He was alone in his marriage, he was alone with his children, he was alone in the operating theatre, he was alone on the numerous medical, sporting, charity and veterans’ bodies on which he sat, he was alone when addressing a meeting of a thousand POWs. There was around him an exhausted emptiness, an impenetrable void cloaked this most famously collegial man, as if he already lived in another place–forever unravelling and refurling a limitless dream or an unceasing nightmare, in was hard to know–from which he would never escape. He was a lighthouse whose light could not be relit.

Depression? Post-traumatic stress disorder? Nobody could survive the hardship of war camps and forced labor without some serious impact.

Through the decades following the war he felt is spirit sleeping, and though he tried hard to rouse it with the shocks and dangers of consecutive and sometimes concurrent adulteries, outbursts, and acts of pointless compassion and reckless surgery it did no good. It slumbered on. He admired reality, as a doctor, he preached it and tried to practise it. In truth, he doubted its existence. To have been part of a Pharaonic slave system that had as is apex a divine sun king led him to understand unreality as the greatest force in life. And his life was now, he felt, one monumental unreality, in which everything that did not matter–professional ambitions, the private pursuit of status, the colour of wallpaper, the size of an office or the matter of a dedicated car parking space–was vested with the greatest significance, and everything that did matter –pleasure, joy, friendship, love–was deemed somehow peripheral. It made for dullness mostly and weirdness generally.

Dorrigo Evans is an Australian surgeon and army officer who was taken prisoner by the Japanese and interned in a POW camp in Thailand, where the POWs were made to work on the construction of the Thailand-Burma railway during World War II. Evans runs the camp “hospital” and attempts to treat increasingly sick and weak soldiers with limited means, frequently negotiating with Japanese officers to reduce the punish amount and difficulty of the work for his fellow prisoners who are barely nourished and live in horrendous conditions. After his liberation, he finds it hard to return to civilian life in Australia and consequently delays his return by continuing work for the military. When he does return, his fiancée expects him to slip back into his old life… which he seems to do outwardly, but as the quotes above demonstrate, feel an increasingly large splitting off between his private and public selves, leading to a pervasive sense of disconnection to the world that surrounds him.

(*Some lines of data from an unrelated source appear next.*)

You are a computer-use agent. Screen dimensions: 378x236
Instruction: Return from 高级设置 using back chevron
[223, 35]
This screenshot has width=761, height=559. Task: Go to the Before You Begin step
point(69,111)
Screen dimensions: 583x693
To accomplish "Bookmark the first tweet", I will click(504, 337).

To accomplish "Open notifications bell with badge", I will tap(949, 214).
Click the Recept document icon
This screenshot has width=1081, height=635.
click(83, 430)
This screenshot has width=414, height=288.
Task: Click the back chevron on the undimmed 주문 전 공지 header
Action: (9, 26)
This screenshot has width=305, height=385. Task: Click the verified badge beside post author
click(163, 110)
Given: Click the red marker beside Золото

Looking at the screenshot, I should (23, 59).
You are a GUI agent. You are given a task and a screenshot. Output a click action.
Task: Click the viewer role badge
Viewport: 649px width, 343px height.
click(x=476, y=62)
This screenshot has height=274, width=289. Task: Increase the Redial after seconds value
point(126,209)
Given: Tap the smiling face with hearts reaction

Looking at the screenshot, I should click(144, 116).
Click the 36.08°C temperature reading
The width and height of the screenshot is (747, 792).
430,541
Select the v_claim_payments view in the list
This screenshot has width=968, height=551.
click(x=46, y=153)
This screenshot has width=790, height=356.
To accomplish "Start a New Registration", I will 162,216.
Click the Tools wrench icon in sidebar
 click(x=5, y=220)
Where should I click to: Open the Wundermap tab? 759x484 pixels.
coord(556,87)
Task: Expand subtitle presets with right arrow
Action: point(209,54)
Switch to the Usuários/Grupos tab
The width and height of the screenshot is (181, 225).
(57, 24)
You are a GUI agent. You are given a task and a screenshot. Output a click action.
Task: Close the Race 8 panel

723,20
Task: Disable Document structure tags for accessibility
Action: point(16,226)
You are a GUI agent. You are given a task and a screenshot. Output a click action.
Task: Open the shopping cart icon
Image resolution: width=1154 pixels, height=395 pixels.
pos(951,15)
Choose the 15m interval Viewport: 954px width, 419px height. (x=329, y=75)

This book is full of contrasts and the most striking of those is between the harshness of the treatment that Japanese officers impose on prisoners and the achingly beautiful poetry they like so much. This is a very rich book given its exploration of human experience in such extreme circumstances. I think it is highly deserving of the Man Booker Prize. For me, it was also an occasion to discover an aspect of World War II that I knew very little about, given that my knowledge of this period mostly comes from the depictions of the war through French literature.

As I finished this book on the metro on the way home, and I had some more time available to read, I open another book on my Kobo, Anthony Doerr’s All The Light We Cannot See, and lo and behold I found myself back in World War II France…

References

Flanagan, Richard. The Narrow Road to the Deep North. Alfred A. Knopf, 2013.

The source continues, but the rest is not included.